*Problems to solve*
(A) Answer the following from the profile of David Kupfer.
(i) What did Kupfer major in at Yale College?
(ii) At which hospital did Kupfer see the two patients with cataplexy?
(iii) What position did Thomas Detre hold when Kupfer met him?
(B) Set down, word for word, the portion of the profile of David Kupfer between "Seeing these two" and "of mental illness.", inclusive.

*Selected extract*

= = = = = = =

When most lights in the dormitory went out, David Kupfer’s stayed on. A history and economics major at Yale College, Kupfer, M.D. ’65, couldn’t understand why his peers needed so much sleep. At the time, he didn’t realize sleep would influence his career—that he would become a leader in sleep, depression and bipolar disorder research—and that observing two cases of narcolepsy would set him on this path.
While in medical school and still undecided about a specialty, Kupfer saw two patients at Yale-New Haven Hospital (YNHH) who suffered from an extreme exhaustion called cataplexy that results in a complete loss of muscle control. Both were also diagnosed with narcolepsy.
Seeing these two patients solidified Kupfer’s decision to study sleep, but two encounters with a Yale professor molded his career. As a second-year student he met Thomas Detre, M.D., then chief of psychiatry at YNHH, whose interests included recurrent depression, violence and aggression in children, biologic aspects of mental disorders and the budding fields of psychobiology and psychopharmacology. At a time when there was little understanding of mental diseases, Detre felt that understanding the body could lead to better treatment of mental illness.

= = = = = = =

*Recorded information*
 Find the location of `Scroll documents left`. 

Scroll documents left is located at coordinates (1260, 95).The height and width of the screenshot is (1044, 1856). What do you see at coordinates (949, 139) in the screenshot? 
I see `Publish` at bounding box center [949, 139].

= = = = = = =

*Responses by task*
(A)
(i) History and economics.
(ii) Yale-New Haven Hospital (YNHH).
(iii) Chief of psychiatry at YNHH.

(B)
Seeing these two patients solidified Kupfer’s decision to study sleep, but two encounters with a Yale professor molded his career. As a second-year student he met Thomas Detre, M.D., then chief of psychiatry at YNHH, whose interests included recurrent depression, violence and aggression in children, biologic aspects of mental disorders and the budding fields of psychobiology and psychopharmacology. At a time when there was little understanding of mental diseases, Detre felt that understanding the body could lead to better treatment of mental illness.